“What Do We Say After They Tell Us ‘No’?”

The past few days, we have been looking at some of the steps in the sales process of working with people in need of aging in place services, products, or solutions such as we provide. Ideally, they have encouraged us to meet with them, like us, like our suggestions and what we have to offer, and want to engage us to complete their project. But what if the discussion it doesn’t follow the script? What if they tell us “no” along the way. Then what? 

There are many places during our initial and subsequent meetings with a client that the dialog can break down, so the negative comments and feedback we don’t want to receive but nevertheless, we are getting isn’t necessarily just toward the end of our presentation or particular meeting after we ask a closing question. It could come at many times, but the key is that it does not have to be devastating to our eventual success.

Someone may tell us “no” once or more than once during the presentation, and we may proceed to work with their concerns until we resolve them in our favor and end up creating a satisfied customer.

Of course, we can also structure our questions in such a way that we are looking for the answer to be “no.”

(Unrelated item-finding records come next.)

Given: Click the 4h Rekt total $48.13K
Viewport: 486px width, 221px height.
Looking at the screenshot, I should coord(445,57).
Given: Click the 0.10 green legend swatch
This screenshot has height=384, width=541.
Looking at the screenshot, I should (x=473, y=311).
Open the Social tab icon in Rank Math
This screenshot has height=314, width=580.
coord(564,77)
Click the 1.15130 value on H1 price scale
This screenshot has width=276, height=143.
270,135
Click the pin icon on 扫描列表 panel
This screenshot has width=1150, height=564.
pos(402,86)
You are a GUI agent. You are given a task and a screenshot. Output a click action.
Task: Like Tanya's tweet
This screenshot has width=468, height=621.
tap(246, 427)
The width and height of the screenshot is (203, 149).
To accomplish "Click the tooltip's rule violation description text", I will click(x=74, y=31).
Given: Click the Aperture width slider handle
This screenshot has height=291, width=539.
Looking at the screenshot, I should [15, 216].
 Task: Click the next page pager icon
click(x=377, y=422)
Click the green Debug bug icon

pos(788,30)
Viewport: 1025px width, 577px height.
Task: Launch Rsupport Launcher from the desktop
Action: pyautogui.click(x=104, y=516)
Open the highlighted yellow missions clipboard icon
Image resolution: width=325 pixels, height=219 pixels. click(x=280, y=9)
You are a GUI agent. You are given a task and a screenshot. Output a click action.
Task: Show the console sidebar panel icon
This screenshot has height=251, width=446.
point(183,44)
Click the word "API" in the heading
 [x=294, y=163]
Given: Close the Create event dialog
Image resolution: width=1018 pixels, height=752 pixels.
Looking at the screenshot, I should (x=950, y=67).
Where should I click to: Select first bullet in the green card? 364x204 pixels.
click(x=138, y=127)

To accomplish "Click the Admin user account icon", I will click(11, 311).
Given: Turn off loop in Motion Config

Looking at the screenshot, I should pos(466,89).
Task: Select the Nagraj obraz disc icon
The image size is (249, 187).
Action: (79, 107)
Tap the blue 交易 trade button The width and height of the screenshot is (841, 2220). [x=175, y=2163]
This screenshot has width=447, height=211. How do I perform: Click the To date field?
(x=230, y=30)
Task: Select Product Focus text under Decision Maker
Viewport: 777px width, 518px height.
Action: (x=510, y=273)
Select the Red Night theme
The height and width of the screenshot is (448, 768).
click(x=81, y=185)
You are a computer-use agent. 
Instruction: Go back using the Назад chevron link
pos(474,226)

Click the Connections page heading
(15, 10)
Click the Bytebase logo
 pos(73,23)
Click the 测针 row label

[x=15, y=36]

We must anticipate the general mood of our clients before ever meeting with them and structure our remarks, general tone, and even the nature of the improvements we suggest in light of what they are looking for, what they think they can afford, and what they are willing to accept. Obviously proposing something outside the boundaries of what they are expecting can lead to a negative response from them – even though it might be a quality suggestion otherwise.

What if we haven’t done a good enough job of explaining why we are a good fit for both them and the proposed project? Suppose they have trust or confidence concerns and are not as enthusiastic towards us as we would want, need, and expect? How do we fix that in order to proceed with convincing them that the proposed project is a good design for them?

Hearing a “no” may be a direct comment, it could be a tone of voice, a facial expression, body language, or some other signal that we are not making the proper connection with our client in order to move forward with them accepting us and embracing our suggested solution for their needs as we have interpreted them. That could be part of it also – they don’t agree with our observations or evaluation of their needs. Perhaps they think we have minimized or failed to take into account something they consider to be a more serious issue than we do, and conversely, we may assign more importance to something that they don’t think is much of an issue.

If we have done a good enough job getting them to discuss and define a budget before we ever get to the discussion of the project, we shouldn’t hear that the proposed changes are too expensive. They might have other concerns, but price should not be one of them.